Page text:

“Running the Liquid Roads”
Autobiography of Charles Chase
Written at the request of his children after he was ninety years of age.
I was born in Pine Grove Township, Warren County, Pennsylvania, on the 28th day of Feb. 1883, in a log house about one mile west of the residence of Guy C. Irvine, on a road (Lover’s Lane) running west from the state road which runs north and south, parallel with Conewango Creek. My father’s name was Reuben Chase, my mother’s, Betsey Wilson. My father descended from Rhode Island Quakers and my mother was of Scotch descent.
We moved from this place when I was very young to a small farm in the Conewango Valley about three miles above Pine Grove, now Russell. I was told that we moved from this place when I was three years old to a house near the sawmill of William and Danforth Hale. This was a small and primitive establishment of the usual kind with an old fashioned saw run by an overshot wheel. My father moved here to run this mill and assist in getting in the supply of logs to supply the same. This little mill was capable of producing all the sawed lumber needed to supply the wants of the Hale Brothers and their few neighbors. Most building material was taken direct from the forest; only the floors, windows and doors being made from sawed lumber. My father, not being required to use all his time at the saw mill, used his spare time in clearing a few acres of land located about one half mile south of the saw mill and building himself a log house in which I lived until I left home and the family lived there some years after.

Your tasks:
- 1) From the Charles Chase autobiography, extract the passage that begins at the words "Autobiography of Charles" and stops after "of Scotch descent.".
- 2) In the Charles Chase autobiography, what ran the saw at the Hale brothers' mill?

Data section:
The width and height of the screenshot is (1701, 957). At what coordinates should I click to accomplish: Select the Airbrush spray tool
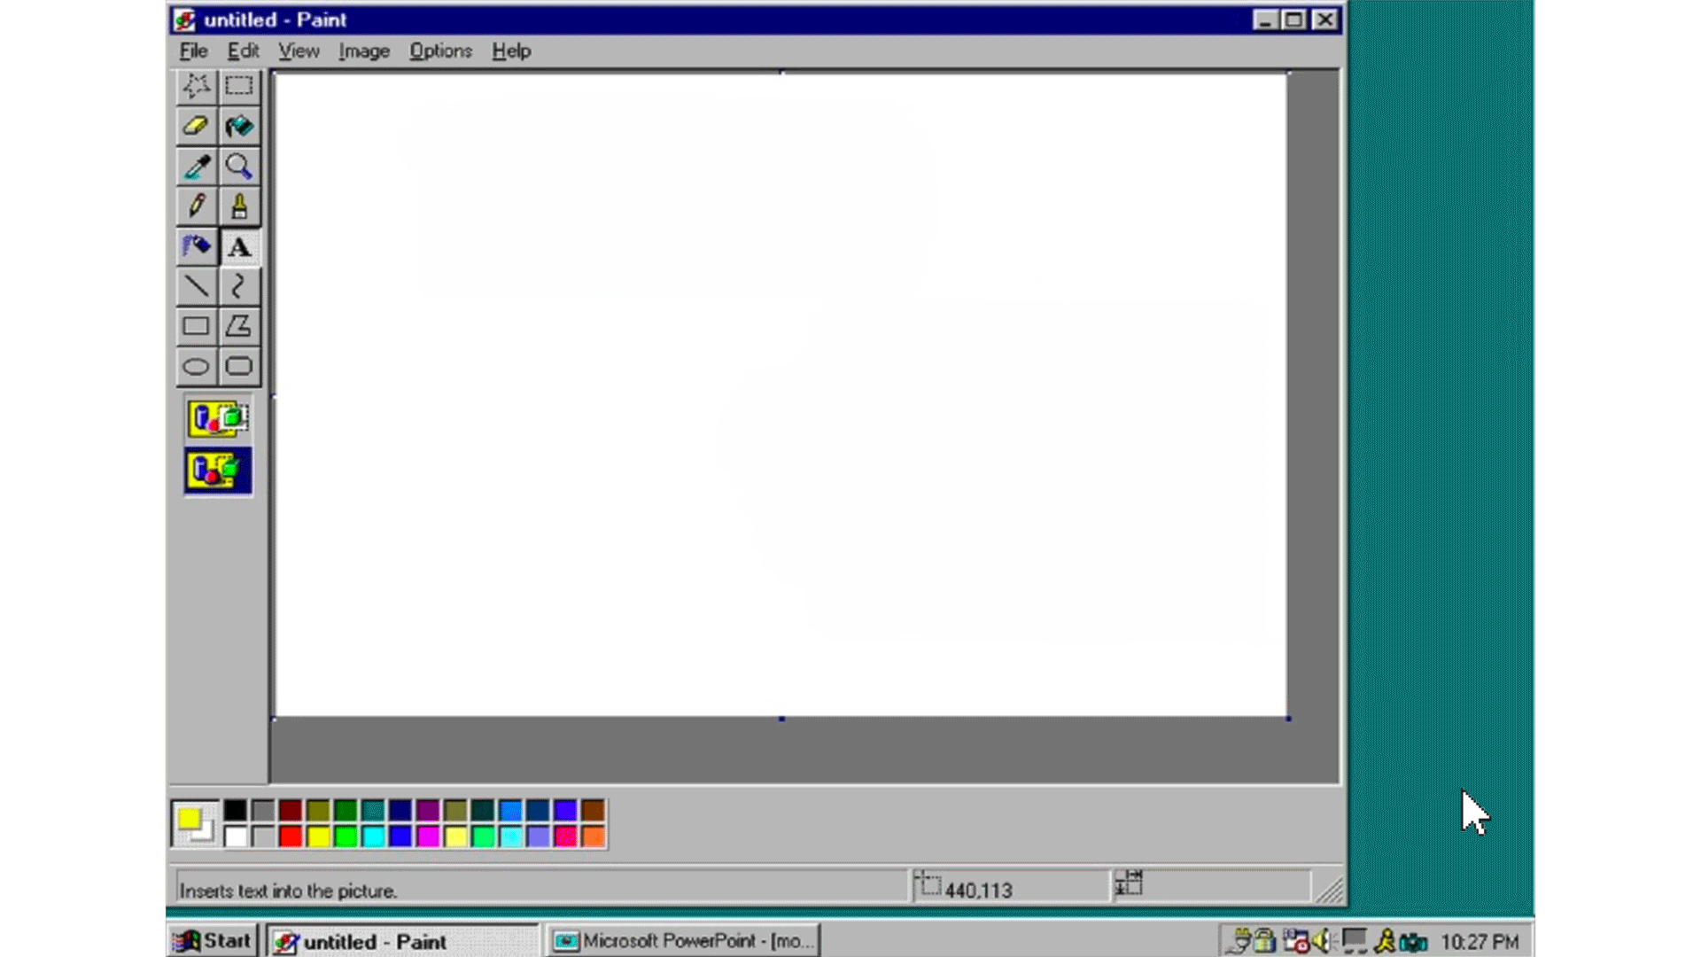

Answers below:
- 1)
Autobiography of Charles Chase
Written at the request of his children after he was ninety years of age.
I was born in Pine Grove Township, Warren County, Pennsylvania, on the 28th day of Feb. 1883, in a log house about one mile west of the residence of Guy C. Irvine, on a road (Lover’s Lane) running west from the state road which runs north and south, parallel with Conewango Creek. My father’s name was Reuben Chase, my mother’s, Betsey Wilson. My father descended from Rhode Island Quakers and my mother was of Scotch descent.

- 2) An overshot wheel.